Aumentar impuestos está mal. Como casi todos los impuestos producen algún daño económico, el nivel ideal de impuestos sería cero. Pero lo ideal es enemigo de lo posible; la sociedad se organiza en torno de un Estado que provee los bienes y servicios públicos que el sector privado no puede hacer. De allí que resulte tan importante el debate sobre el presupuesto en el Congreso, porque no es posible aprobar un gasto sin conectarlo con los impuestos que más tarde o más temprano habrá que cobrar para financiarlo.
La famosa frase “no a los impuestos sin representación”, en torno de la cual se estructuró la independencia norteamericana, ilustra el punto: los contribuyentes deben poder votar cada uno de los impuestos porque son ellos los que ponderarán al mismo tiempo la pertinencia de los gastos que esos tributos vienen a cubrir.
Y aquí es donde la expresión “aumentar cualquier impuesto está mal” cobra sentido, porque la clase media está votando masivamente con los pies, abandonando los servicios educativos, de salud y seguridad que provee el Estado y buscando soluciones privadas, incluso cuando tengan que pagar más cara su elección.
Pagar por el Estado agregado
Más aún, el fenómeno está alcanzando a clases más bajas, que buscan refugio en instituciones religiosas subsidiadas. Está claro que el Estado es caro, que entrega poco y cobra mucho. Esa ineficiencia se traduce en salarios más bajos para toda la población, porque cuando un consumidor (de aquí o del resto del mundo) compra un producto argentino debe pagar por el valor agregado, pero también por el Estado agregado.

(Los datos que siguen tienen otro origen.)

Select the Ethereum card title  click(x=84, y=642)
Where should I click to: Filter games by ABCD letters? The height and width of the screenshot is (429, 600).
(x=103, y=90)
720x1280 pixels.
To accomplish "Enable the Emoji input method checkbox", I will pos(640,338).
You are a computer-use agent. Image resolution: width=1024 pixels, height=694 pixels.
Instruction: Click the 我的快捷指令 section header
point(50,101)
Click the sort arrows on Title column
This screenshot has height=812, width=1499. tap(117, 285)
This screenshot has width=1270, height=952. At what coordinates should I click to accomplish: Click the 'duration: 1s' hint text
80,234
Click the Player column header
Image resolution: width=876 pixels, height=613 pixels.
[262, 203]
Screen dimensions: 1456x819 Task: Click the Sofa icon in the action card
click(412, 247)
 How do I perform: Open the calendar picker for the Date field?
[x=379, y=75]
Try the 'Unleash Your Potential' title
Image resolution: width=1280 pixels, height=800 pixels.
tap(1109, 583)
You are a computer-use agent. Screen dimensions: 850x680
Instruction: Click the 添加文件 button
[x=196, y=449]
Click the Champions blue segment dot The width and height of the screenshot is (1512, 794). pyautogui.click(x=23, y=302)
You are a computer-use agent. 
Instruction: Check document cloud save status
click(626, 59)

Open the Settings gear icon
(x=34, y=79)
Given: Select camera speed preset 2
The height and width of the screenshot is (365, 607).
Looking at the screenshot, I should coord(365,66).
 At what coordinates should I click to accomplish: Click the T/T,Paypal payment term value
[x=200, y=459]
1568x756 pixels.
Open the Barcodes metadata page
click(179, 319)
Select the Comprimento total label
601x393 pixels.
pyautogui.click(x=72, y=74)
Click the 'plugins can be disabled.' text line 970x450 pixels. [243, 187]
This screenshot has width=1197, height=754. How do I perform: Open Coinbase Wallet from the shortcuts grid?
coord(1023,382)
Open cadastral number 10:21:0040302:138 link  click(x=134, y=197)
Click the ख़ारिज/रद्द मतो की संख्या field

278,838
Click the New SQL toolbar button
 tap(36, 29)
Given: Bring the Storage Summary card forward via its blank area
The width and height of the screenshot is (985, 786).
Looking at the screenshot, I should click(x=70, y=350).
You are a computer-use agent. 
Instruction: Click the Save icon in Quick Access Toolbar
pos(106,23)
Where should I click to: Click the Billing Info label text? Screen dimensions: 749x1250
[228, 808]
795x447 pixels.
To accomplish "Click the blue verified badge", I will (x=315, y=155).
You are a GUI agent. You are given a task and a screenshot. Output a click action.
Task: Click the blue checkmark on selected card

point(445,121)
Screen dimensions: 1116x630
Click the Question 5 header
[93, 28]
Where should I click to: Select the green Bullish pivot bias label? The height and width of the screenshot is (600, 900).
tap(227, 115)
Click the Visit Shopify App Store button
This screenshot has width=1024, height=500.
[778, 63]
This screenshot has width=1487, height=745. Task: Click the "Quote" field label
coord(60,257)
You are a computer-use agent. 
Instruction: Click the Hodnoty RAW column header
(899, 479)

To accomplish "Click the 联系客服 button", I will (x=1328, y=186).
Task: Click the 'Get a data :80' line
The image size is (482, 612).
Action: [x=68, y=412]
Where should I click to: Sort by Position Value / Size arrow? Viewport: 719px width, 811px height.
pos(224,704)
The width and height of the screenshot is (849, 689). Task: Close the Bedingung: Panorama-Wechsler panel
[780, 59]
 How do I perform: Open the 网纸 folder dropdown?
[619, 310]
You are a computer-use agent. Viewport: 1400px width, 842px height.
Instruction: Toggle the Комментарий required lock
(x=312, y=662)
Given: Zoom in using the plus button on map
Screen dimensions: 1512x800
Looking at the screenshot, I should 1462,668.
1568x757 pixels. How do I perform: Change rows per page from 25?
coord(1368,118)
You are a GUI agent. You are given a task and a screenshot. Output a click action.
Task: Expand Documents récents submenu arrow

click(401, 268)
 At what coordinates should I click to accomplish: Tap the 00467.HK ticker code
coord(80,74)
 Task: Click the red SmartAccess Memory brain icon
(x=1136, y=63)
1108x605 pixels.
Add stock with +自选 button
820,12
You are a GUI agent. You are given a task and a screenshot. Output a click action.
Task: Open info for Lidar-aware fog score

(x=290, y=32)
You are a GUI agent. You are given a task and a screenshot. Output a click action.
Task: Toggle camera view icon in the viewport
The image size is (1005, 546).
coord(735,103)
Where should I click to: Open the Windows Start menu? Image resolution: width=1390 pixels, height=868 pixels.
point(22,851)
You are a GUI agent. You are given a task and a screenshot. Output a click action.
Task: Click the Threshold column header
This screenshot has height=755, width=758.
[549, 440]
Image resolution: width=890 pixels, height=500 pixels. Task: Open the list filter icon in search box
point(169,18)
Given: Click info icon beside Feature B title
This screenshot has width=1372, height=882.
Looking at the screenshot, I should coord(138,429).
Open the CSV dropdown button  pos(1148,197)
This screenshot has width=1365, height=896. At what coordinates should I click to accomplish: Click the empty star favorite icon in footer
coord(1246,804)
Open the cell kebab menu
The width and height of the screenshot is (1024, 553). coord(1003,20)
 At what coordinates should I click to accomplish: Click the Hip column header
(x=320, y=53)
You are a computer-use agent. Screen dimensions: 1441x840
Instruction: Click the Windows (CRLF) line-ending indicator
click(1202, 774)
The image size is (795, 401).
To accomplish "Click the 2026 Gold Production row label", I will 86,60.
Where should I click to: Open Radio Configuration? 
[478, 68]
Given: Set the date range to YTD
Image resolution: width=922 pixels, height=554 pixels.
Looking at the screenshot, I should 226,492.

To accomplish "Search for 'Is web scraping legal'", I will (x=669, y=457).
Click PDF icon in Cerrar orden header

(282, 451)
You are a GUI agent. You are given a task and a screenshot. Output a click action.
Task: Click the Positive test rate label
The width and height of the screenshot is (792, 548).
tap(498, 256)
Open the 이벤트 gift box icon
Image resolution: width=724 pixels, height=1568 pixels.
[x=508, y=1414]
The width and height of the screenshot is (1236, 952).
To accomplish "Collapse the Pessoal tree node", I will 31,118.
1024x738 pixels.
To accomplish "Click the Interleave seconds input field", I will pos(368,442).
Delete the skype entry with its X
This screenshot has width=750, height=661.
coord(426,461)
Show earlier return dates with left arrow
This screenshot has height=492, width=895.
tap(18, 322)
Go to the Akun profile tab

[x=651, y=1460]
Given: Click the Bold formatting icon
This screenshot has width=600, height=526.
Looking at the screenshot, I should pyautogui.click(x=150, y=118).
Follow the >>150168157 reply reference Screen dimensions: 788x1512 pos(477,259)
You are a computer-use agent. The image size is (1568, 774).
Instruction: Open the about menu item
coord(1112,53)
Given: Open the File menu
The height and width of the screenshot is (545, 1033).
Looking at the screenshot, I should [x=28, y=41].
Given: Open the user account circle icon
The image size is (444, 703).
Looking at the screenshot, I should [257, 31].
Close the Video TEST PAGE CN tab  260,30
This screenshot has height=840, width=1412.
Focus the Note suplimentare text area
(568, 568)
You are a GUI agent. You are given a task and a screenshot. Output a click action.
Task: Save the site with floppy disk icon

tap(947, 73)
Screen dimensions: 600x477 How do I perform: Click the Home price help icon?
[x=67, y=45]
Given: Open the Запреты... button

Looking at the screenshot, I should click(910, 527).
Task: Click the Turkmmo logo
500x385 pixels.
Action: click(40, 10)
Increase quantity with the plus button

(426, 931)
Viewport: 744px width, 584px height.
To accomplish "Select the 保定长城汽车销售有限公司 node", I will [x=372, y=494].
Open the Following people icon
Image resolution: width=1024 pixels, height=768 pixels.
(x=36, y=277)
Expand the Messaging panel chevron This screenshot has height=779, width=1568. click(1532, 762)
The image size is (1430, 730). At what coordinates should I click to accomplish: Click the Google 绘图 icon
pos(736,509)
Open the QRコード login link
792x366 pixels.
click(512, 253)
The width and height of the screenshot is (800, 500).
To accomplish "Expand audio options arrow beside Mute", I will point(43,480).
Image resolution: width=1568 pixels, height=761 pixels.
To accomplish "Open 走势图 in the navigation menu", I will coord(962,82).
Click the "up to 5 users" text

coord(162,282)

Entonces, la única pregunta posible, en este contexto, es qué impuesto vamos a bajar primero. En todo caso, si lo que se pretende es mejorar la estructura tributaria haciéndola más eficiente, para castigar menos a la inversión, la producción y el empleo, o más equitativa, para que la carga recaiga menos en los pobres, pues la pregunta debería ser: qué impuesto vamos a bajar como contrapartida del nuevo tributo que se pretende crear o de la alícuota que se quiere aumentar.
Ya no hay lugar para subir ningún impuesto, y por eso el compromiso de Juntos por el Cambio es no votar ningún aumento de impuestos. Ni uno solo.